Which is to say we need to take Yellowism seriously. When Umanets claims that he added value to the Rothko he has a point. Mark Rothko is of course one of the ‘great modern masters’, or more precisely a great American ‘modern master’, in fact one of the first—after Jackson Pollock—to be canonised as such. The crucial question here, when considering Yellowism, is who did the canonising? The answer would be the fine art system.
One recalls Serge Guilbaut’s groundbreaking 1983 text, How New York stole the idea of modern art: abstract expressionism, freedom, and the cold war (University of Chicago Press). There Guilbaut reveals how the American cold war propaganda machine used Abstract Expressionism such as that of Pollock’s drip paintings and Rothko’s sublime blurriness as a sign of freedom of expression in contrast to the imposition of Socialist Realism in the Soviet Union.
There is certainly some truth in the fabric of this propaganda. Russia was perpetrating a state dictatorship over what artists could produce whereas America was extremely laissez-faire. But Guilbaut’s text does foreground the politics of art, the reason why governments would give any money at all to the arts and the reason why art attains any value in the first place.
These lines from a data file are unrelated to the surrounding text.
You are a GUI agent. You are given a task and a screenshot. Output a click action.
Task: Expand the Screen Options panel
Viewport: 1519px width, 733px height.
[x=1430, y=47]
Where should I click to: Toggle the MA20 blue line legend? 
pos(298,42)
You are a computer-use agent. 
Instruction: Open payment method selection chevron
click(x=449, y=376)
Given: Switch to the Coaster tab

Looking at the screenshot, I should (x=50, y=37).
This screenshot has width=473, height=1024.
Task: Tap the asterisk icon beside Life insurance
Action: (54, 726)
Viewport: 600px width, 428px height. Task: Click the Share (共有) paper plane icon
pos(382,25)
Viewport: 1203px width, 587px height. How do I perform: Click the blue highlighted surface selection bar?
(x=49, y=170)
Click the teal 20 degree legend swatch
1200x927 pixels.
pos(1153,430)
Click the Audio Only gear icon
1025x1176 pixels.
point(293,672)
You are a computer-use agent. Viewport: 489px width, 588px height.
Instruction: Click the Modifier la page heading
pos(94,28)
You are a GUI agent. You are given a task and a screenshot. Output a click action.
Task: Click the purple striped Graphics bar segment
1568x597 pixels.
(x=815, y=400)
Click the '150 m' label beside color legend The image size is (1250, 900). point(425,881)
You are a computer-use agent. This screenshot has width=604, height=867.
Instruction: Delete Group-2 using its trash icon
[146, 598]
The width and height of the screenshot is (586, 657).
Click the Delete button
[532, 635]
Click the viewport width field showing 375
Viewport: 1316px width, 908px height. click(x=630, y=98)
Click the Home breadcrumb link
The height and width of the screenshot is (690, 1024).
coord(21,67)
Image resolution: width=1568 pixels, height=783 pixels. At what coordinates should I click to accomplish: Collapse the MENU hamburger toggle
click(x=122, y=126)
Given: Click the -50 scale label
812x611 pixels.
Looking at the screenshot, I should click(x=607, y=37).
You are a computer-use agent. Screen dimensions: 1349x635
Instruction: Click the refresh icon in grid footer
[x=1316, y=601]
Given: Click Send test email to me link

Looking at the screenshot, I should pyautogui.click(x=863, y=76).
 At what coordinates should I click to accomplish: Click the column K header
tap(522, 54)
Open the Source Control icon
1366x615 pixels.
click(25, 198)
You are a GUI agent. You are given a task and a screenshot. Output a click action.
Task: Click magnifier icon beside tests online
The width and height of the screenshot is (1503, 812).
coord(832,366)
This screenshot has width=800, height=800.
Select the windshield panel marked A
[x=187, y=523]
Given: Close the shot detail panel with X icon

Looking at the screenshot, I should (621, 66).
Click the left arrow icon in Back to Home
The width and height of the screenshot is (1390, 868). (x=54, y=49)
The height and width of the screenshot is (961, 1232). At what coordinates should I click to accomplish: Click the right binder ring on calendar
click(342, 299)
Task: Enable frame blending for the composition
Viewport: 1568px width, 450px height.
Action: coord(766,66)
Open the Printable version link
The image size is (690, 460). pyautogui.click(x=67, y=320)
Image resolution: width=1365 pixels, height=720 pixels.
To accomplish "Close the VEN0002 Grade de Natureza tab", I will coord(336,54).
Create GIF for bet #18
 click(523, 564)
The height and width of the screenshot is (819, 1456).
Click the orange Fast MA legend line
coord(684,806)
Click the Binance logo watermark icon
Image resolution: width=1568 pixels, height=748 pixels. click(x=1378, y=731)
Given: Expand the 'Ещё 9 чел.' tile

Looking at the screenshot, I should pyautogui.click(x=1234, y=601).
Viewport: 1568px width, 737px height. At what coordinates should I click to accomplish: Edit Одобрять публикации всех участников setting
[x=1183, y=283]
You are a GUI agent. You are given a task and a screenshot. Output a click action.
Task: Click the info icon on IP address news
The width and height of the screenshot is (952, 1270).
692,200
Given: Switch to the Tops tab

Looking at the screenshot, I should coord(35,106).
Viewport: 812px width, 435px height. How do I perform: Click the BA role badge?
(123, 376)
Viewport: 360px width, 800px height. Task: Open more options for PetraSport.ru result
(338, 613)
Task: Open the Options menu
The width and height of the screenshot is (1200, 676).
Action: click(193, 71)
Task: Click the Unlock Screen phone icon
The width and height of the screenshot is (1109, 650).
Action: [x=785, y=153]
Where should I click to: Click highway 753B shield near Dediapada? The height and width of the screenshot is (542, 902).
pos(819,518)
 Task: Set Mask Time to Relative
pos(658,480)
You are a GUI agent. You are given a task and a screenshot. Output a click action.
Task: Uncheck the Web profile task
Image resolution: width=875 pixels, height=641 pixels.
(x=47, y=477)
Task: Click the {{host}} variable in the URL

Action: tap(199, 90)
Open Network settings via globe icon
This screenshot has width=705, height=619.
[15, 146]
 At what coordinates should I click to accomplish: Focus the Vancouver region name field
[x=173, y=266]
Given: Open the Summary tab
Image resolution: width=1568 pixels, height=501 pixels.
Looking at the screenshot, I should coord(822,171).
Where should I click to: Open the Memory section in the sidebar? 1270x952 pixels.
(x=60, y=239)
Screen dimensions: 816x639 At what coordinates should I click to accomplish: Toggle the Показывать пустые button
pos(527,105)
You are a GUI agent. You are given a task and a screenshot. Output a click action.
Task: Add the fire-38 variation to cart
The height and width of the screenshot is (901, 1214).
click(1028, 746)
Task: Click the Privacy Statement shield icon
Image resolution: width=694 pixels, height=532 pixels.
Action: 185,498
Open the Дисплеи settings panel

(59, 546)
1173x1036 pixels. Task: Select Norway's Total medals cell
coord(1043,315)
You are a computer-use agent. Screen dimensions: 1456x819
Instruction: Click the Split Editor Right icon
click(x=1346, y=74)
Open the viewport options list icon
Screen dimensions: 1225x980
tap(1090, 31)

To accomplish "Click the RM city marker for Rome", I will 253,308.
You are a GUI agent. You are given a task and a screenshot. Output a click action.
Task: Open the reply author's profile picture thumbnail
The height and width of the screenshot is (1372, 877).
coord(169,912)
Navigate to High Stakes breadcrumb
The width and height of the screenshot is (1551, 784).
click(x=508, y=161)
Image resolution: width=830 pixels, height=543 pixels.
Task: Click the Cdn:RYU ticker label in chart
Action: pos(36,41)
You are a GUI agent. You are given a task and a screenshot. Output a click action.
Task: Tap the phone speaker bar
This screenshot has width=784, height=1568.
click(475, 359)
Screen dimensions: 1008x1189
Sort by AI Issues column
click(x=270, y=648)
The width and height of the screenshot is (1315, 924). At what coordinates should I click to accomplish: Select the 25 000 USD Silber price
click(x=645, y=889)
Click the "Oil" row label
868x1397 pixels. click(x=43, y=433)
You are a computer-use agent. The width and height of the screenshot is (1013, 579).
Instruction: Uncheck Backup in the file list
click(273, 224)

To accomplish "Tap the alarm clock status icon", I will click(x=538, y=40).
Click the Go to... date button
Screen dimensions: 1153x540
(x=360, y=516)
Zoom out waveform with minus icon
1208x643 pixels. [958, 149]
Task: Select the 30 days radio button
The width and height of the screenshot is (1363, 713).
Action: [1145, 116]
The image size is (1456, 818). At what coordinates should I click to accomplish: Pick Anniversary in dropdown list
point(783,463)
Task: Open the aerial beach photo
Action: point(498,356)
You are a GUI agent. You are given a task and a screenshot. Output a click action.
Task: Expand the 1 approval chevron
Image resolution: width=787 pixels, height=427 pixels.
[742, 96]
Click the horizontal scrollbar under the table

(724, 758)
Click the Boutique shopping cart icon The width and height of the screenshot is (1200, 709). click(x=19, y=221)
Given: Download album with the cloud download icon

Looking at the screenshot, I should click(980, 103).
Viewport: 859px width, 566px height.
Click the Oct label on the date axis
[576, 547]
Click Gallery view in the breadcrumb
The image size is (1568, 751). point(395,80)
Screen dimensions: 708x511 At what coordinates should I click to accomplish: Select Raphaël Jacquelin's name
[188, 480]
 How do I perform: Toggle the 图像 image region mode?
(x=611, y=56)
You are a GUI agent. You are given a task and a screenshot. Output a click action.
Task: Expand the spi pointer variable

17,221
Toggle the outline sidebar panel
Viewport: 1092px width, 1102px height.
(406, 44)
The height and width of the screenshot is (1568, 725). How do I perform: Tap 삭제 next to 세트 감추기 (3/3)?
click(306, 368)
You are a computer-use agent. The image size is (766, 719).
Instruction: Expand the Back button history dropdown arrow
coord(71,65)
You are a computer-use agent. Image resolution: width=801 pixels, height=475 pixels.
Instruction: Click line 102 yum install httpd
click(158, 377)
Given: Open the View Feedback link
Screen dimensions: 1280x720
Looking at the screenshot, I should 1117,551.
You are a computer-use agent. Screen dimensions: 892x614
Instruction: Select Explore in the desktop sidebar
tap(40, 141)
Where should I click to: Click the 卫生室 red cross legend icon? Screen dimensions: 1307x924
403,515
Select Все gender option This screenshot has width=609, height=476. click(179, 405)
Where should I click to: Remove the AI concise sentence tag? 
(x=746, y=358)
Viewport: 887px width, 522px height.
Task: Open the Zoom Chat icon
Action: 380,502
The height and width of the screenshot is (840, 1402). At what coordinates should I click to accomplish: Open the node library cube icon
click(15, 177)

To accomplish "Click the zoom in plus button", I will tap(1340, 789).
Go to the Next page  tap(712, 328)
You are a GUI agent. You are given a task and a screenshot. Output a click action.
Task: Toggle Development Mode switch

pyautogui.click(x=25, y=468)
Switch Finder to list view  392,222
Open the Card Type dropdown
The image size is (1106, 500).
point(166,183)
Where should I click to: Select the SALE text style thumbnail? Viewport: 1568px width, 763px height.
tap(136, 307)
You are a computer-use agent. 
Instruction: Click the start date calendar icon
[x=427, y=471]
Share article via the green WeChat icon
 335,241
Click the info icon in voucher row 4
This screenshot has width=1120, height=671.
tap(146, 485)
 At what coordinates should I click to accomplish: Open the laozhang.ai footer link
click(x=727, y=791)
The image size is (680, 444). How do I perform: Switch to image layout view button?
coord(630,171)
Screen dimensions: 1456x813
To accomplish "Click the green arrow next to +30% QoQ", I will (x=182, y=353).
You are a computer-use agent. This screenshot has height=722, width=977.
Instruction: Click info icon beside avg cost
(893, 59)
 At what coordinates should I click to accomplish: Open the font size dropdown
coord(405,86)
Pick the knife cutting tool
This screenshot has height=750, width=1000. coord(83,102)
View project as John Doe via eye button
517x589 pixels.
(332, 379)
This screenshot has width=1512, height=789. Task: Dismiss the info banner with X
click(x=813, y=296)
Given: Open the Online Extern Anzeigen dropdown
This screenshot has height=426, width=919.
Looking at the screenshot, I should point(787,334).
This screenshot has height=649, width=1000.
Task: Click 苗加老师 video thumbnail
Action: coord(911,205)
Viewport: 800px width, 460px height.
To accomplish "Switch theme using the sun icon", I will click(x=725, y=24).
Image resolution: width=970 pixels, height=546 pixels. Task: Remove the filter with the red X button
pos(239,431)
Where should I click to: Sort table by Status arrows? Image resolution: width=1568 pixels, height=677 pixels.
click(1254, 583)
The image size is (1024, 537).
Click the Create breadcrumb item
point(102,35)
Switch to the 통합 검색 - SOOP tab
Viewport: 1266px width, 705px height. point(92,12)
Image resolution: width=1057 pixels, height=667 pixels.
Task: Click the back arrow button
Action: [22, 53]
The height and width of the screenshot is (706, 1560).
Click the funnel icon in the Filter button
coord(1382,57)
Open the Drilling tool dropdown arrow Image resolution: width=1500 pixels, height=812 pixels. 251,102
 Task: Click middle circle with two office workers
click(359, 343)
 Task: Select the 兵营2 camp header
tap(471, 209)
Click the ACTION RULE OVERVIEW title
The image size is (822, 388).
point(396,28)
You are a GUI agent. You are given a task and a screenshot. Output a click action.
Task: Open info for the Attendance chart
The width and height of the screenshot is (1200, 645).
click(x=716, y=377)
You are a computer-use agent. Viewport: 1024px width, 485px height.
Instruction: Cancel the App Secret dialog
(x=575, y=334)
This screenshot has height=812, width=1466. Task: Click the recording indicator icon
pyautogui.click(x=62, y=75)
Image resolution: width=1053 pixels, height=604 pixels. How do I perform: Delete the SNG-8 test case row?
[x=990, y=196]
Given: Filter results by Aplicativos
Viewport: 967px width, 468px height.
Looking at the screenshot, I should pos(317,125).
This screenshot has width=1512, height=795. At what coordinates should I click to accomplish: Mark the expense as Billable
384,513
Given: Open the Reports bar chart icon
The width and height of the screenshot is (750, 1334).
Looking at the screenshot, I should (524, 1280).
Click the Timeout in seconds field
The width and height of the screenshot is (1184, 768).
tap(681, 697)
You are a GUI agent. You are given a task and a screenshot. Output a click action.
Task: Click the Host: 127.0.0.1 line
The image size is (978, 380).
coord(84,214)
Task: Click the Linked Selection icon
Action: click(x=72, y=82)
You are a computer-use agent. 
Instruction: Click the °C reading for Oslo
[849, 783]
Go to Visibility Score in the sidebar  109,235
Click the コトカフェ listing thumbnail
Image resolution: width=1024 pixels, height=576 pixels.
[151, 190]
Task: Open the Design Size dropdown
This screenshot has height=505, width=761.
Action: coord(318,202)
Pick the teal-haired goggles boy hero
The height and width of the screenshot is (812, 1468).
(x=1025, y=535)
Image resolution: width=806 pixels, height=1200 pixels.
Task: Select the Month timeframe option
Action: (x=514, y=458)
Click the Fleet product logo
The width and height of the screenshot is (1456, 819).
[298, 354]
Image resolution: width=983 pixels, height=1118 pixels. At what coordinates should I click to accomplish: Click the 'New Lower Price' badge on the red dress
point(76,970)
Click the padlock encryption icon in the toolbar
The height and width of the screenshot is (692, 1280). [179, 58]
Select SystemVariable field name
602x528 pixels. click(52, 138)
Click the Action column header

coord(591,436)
Rothko has value because it was promoted by the American ‘empire’. But even that empire couldn’t have added value to Rothko in the absence of the fact that European artists developed abstraction beginning with the liberation of the brush mark in Turner that inspired French Impressionism etc. The development of abstraction is a complex story, and the development of value in art is also a very complex story that is intimately interwoven into the practice of modern/postmodern art.
After abstraction the next revolution was conceptual art specifically the self-reflexive approach to art invented by Duchamp via his Readymades. Duchamp’s urinal in particular was mentioned in the British Channel 4 television news reporting of Unamet’s attack on Rothko (Oct 8, 2012). As soon as Duchamp invented the Readymade, art that questioned art became the highest form of art, even higher than the sublimity of abstraction.
And the questioning can never stop. What is the sublime anyway? Why should blurred rectangles of oil paint on a canvas be placed in a room in Tate Modern with dimmed light as if it were a crypt in a church? Isn’t this pure theatre?
The Readymade spat on the sublime—which was an invention of Romanticism and its sophisticated interplay between philosophy and art. Which is not to say that Duchamp wasn’t also involved in the sublime—his Large Glass testifies to that—and so the ridiculousness of the Readymade, the proposition that literally anything could be art, was in itself sublime. Which returns us to the labyrinthine discourse of the Yellowism Manifesto.
We need to take Unamets’ action seriously. He actually did add value to Rothko who was effectively buried in a darkened crypt. Now Unamets’ ‘intervention’—and it certainly can be considered as a species of performance art—has enlivened our appreciation not only of Rothko but of art in general. We begin to grasp its complexity and the need for disruption. It is too easy for art to lapse into academicism and that is certainly a danger in terms of the thousands of somewhat self-satisfied practitioners of ‘postmodern’ art. Unamets by his very Russian, very radical, action has injected a spark of life into a discourse that is now so old (stretching back into Romanticism of the late 18c) that it is definitely in danger of academicisation, professionalisation and a general assimilation and absorption into the fabric of commodity capitalism.